> **Information provided**
>>>>>

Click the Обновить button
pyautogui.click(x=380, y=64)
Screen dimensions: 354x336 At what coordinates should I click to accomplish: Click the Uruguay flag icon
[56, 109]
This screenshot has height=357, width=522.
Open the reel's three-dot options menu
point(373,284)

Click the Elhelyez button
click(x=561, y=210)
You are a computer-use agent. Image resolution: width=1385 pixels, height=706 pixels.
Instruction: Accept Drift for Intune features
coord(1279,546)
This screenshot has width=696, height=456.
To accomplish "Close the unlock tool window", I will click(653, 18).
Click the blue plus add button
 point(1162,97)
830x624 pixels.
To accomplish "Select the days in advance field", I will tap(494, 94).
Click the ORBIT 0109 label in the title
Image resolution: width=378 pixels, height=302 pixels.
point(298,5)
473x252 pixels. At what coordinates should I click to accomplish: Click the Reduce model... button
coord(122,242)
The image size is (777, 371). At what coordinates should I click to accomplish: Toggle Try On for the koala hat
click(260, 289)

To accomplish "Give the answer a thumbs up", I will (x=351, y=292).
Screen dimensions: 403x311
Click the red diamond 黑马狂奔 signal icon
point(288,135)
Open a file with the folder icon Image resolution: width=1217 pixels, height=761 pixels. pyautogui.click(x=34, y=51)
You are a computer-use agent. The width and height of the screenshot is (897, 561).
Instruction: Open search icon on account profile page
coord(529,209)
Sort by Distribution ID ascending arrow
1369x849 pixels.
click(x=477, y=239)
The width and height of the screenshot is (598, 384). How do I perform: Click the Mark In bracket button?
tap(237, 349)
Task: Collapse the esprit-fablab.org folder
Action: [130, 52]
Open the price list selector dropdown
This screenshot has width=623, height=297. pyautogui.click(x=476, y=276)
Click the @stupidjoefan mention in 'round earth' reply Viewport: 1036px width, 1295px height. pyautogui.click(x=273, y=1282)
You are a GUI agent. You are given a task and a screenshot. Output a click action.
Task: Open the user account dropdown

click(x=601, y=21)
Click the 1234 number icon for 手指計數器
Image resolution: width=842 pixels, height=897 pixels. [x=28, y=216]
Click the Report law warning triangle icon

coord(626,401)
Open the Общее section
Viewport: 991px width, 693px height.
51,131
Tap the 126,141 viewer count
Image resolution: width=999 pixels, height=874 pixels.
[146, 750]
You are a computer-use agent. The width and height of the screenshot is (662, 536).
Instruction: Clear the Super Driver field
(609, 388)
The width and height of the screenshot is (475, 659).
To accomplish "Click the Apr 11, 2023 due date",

<<<<<

> **Exercise directions**
Set down every record above exactly as given.

> **Worked solution**
Click the Обновить button
pyautogui.click(x=380, y=64)
Screen dimensions: 354x336 At what coordinates should I click to accomplish: Click the Uruguay flag icon
[56, 109]
This screenshot has height=357, width=522.
Open the reel's three-dot options menu
point(373,284)

Click the Elhelyez button
click(x=561, y=210)
You are a computer-use agent. Image resolution: width=1385 pixels, height=706 pixels.
Instruction: Accept Drift for Intune features
coord(1279,546)
This screenshot has width=696, height=456.
To accomplish "Close the unlock tool window", I will click(653, 18).
Click the blue plus add button
 point(1162,97)
830x624 pixels.
To accomplish "Select the days in advance field", I will tap(494, 94).
Click the ORBIT 0109 label in the title
Image resolution: width=378 pixels, height=302 pixels.
point(298,5)
473x252 pixels. At what coordinates should I click to accomplish: Click the Reduce model... button
coord(122,242)
The image size is (777, 371). At what coordinates should I click to accomplish: Toggle Try On for the koala hat
click(260, 289)

To accomplish "Give the answer a thumbs up", I will (x=351, y=292).
Screen dimensions: 403x311
Click the red diamond 黑马狂奔 signal icon
point(288,135)
Open a file with the folder icon Image resolution: width=1217 pixels, height=761 pixels. pyautogui.click(x=34, y=51)
You are a computer-use agent. The width and height of the screenshot is (897, 561).
Instruction: Open search icon on account profile page
coord(529,209)
Sort by Distribution ID ascending arrow
1369x849 pixels.
click(x=477, y=239)
The width and height of the screenshot is (598, 384). How do I perform: Click the Mark In bracket button?
tap(237, 349)
Task: Collapse the esprit-fablab.org folder
Action: [130, 52]
Open the price list selector dropdown
This screenshot has width=623, height=297. pyautogui.click(x=476, y=276)
Click the @stupidjoefan mention in 'round earth' reply Viewport: 1036px width, 1295px height. pyautogui.click(x=273, y=1282)
You are a GUI agent. You are given a task and a screenshot. Output a click action.
Task: Open the user account dropdown

click(x=601, y=21)
Click the 1234 number icon for 手指計數器
Image resolution: width=842 pixels, height=897 pixels. [x=28, y=216]
Click the Report law warning triangle icon

coord(626,401)
Open the Общее section
Viewport: 991px width, 693px height.
51,131
Tap the 126,141 viewer count
Image resolution: width=999 pixels, height=874 pixels.
[146, 750]
You are a computer-use agent. The width and height of the screenshot is (662, 536).
Instruction: Clear the Super Driver field
(609, 388)
The width and height of the screenshot is (475, 659).
To accomplish "Click the Apr 11, 2023 due date",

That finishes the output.